EXERCISE INSTRUCTIONS »
From the first line of the records through the line containing "Guidelight’s First AI", retype every line exactly and nothing else.
*** RECORDS FOR THE TASK
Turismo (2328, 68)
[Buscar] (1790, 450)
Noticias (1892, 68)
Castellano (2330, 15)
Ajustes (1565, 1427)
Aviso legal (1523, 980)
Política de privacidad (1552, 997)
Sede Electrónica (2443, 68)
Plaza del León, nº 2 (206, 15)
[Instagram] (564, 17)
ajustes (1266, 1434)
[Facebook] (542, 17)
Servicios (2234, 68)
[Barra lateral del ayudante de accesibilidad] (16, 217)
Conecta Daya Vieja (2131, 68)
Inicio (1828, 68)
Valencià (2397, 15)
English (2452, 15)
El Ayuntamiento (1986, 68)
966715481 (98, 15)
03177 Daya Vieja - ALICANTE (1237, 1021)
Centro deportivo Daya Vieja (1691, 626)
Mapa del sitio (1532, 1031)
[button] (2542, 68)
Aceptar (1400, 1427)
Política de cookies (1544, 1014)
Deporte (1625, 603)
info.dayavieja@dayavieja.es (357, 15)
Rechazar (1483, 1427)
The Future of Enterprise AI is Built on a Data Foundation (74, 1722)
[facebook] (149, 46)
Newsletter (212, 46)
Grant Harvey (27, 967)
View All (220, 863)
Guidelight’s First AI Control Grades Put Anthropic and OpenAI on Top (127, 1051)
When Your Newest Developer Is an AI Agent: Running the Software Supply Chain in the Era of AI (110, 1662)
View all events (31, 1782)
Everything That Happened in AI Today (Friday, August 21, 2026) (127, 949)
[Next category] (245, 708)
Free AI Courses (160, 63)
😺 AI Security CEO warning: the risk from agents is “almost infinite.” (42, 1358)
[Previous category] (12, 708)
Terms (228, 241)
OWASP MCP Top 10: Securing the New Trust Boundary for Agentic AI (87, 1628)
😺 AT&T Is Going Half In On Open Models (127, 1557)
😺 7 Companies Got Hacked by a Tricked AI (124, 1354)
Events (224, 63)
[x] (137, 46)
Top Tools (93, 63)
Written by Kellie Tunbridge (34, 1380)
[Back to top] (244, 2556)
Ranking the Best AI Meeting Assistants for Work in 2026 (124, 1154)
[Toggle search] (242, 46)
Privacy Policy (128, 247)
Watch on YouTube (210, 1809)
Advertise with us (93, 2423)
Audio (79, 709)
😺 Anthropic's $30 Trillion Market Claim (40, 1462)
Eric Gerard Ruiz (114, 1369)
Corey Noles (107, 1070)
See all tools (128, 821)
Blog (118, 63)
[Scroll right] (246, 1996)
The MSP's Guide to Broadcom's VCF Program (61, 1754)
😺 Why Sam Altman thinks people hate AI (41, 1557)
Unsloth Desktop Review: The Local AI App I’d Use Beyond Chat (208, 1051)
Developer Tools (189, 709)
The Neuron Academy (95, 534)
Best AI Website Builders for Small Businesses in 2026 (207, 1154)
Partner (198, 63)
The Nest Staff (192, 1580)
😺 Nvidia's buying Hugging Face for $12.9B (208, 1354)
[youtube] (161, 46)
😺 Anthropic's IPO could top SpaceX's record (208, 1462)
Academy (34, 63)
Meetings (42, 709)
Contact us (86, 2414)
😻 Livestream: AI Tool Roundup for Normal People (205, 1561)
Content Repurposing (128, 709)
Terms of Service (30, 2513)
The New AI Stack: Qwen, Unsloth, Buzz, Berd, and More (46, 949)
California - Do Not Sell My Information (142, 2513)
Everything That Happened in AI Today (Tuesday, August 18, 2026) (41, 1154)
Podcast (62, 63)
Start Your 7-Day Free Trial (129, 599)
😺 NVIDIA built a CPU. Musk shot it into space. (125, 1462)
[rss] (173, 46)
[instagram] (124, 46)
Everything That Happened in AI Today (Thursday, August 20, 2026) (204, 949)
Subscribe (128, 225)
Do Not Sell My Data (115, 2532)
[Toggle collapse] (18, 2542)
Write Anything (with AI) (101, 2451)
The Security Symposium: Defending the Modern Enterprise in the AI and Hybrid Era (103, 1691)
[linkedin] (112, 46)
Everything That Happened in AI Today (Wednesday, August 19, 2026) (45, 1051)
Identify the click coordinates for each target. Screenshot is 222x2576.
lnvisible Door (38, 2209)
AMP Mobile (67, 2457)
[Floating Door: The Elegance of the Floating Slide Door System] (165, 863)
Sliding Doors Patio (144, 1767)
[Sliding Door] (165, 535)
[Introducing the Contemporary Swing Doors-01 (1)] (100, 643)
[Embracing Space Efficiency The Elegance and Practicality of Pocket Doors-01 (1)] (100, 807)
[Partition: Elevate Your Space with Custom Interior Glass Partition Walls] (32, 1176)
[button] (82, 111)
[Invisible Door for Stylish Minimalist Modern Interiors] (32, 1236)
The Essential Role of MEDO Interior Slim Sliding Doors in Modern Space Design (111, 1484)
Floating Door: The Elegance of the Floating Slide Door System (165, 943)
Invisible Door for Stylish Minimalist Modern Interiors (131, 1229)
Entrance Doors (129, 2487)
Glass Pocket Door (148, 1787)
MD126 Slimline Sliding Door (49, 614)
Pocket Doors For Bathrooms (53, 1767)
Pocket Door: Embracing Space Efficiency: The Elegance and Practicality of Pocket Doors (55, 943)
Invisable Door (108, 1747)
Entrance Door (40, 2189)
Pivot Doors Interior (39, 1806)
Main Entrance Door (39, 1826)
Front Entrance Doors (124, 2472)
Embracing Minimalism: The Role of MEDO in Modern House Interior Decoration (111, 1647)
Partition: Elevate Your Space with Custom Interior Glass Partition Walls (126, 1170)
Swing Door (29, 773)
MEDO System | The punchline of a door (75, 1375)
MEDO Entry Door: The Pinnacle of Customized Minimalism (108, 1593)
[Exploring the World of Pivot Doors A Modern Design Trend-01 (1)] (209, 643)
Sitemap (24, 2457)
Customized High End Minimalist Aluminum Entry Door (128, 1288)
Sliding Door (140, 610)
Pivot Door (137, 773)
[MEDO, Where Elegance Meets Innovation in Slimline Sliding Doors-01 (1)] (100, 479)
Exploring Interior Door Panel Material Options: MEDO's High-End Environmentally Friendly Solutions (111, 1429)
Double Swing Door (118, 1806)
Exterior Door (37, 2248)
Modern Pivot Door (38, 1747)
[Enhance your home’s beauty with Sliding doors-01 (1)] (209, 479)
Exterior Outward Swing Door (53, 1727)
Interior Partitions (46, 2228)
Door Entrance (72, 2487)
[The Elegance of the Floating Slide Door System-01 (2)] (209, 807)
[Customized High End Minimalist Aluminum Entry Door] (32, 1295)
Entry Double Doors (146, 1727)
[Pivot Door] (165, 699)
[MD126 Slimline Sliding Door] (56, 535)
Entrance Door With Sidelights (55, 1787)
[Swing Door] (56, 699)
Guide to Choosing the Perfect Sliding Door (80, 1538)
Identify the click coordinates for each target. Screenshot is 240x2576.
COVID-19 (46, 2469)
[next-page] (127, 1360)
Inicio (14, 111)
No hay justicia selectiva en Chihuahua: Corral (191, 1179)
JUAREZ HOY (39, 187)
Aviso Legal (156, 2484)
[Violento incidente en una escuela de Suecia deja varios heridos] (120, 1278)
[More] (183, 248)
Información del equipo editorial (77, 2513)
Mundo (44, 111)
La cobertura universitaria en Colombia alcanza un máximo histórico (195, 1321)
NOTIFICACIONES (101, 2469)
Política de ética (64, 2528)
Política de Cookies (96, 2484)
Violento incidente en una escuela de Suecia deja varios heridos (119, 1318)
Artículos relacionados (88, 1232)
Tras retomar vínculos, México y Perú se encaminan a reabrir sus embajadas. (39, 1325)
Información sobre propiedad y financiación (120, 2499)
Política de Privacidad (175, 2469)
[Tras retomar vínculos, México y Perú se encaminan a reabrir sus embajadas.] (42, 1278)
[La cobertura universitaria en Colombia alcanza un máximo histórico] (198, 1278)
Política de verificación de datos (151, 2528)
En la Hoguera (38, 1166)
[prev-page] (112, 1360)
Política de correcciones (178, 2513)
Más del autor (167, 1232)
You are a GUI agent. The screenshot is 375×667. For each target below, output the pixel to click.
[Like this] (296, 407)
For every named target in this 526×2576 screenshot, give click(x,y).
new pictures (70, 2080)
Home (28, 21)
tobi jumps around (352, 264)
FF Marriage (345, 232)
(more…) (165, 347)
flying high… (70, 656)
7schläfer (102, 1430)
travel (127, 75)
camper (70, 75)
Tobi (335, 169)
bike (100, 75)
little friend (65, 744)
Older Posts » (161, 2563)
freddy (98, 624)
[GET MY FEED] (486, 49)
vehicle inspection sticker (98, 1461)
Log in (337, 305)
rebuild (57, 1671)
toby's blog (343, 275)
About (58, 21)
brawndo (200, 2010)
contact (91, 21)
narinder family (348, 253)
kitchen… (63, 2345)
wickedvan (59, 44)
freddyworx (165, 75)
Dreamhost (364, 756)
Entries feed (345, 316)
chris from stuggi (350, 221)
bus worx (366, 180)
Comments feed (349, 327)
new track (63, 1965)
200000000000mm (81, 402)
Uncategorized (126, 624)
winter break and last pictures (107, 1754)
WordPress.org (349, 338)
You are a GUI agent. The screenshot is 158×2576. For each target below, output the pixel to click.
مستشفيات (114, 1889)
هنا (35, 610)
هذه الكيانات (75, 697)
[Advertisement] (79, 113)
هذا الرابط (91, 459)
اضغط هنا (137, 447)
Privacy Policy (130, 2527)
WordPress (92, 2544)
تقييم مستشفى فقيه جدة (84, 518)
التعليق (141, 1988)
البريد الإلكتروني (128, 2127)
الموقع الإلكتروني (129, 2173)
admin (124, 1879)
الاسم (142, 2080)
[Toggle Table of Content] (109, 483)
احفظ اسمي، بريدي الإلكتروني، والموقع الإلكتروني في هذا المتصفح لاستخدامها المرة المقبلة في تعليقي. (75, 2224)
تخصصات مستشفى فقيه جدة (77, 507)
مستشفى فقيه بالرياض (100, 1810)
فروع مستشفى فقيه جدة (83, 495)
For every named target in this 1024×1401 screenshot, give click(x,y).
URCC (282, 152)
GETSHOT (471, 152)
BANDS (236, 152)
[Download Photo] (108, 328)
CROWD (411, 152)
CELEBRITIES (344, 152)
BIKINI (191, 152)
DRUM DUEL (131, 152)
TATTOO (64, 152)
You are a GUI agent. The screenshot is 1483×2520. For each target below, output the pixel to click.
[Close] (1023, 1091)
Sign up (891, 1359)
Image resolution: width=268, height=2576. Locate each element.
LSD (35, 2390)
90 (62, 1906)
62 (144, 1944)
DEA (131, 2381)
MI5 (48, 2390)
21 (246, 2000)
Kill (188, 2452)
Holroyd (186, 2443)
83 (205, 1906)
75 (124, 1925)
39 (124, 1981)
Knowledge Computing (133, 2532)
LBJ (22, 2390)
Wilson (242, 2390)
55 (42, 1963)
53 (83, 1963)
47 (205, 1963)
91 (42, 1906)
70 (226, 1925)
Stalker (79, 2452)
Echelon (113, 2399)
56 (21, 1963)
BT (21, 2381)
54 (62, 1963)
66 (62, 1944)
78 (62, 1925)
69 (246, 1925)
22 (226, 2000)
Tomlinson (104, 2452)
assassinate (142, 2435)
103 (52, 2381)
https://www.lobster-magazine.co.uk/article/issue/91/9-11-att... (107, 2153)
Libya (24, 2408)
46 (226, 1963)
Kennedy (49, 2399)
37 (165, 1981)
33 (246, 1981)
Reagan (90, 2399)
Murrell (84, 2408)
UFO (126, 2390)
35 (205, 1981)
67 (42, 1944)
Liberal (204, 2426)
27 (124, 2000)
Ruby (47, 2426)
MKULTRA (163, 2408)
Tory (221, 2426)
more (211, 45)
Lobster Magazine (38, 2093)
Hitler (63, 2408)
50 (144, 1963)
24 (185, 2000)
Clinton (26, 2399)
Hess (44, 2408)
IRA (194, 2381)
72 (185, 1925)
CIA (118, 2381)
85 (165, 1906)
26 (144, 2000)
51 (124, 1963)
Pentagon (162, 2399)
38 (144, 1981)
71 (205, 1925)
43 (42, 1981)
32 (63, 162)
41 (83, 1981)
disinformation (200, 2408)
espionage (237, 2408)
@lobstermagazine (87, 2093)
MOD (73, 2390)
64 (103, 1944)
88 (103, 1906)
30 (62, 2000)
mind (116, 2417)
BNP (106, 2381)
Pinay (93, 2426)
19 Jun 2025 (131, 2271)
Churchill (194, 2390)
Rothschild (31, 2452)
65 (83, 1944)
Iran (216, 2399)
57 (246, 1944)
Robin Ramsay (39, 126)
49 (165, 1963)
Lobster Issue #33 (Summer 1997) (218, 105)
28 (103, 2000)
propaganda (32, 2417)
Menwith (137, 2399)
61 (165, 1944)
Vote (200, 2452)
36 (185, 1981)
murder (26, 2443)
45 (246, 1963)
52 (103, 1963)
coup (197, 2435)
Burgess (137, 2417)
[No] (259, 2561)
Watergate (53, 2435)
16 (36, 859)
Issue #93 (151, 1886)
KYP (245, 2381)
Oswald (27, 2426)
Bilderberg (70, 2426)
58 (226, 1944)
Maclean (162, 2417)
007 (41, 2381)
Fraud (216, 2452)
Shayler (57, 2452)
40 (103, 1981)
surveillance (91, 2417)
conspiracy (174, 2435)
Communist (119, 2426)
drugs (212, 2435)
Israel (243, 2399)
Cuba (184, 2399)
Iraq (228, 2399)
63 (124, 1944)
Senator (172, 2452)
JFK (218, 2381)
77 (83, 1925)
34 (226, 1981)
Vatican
******
EXPECTED ANSWER »
Turismo (2328, 68)
[Buscar] (1790, 450)
Noticias (1892, 68)
Castellano (2330, 15)
Ajustes (1565, 1427)
Aviso legal (1523, 980)
Política de privacidad (1552, 997)
Sede Electrónica (2443, 68)
Plaza del León, nº 2 (206, 15)
[Instagram] (564, 17)
ajustes (1266, 1434)
[Facebook] (542, 17)
Servicios (2234, 68)
[Barra lateral del ayudante de accesibilidad] (16, 217)
Conecta Daya Vieja (2131, 68)
Inicio (1828, 68)
Valencià (2397, 15)
English (2452, 15)
El Ayuntamiento (1986, 68)
966715481 (98, 15)
03177 Daya Vieja - ALICANTE (1237, 1021)
Centro deportivo Daya Vieja (1691, 626)
Mapa del sitio (1532, 1031)
[button] (2542, 68)
Aceptar (1400, 1427)
Política de cookies (1544, 1014)
Deporte (1625, 603)
info.dayavieja@dayavieja.es (357, 15)
Rechazar (1483, 1427)
The Future of Enterprise AI is Built on a Data Foundation (74, 1722)
[facebook] (149, 46)
Newsletter (212, 46)
Grant Harvey (27, 967)
View All (220, 863)
Guidelight’s First AI Control Grades Put Anthropic and OpenAI on Top (127, 1051)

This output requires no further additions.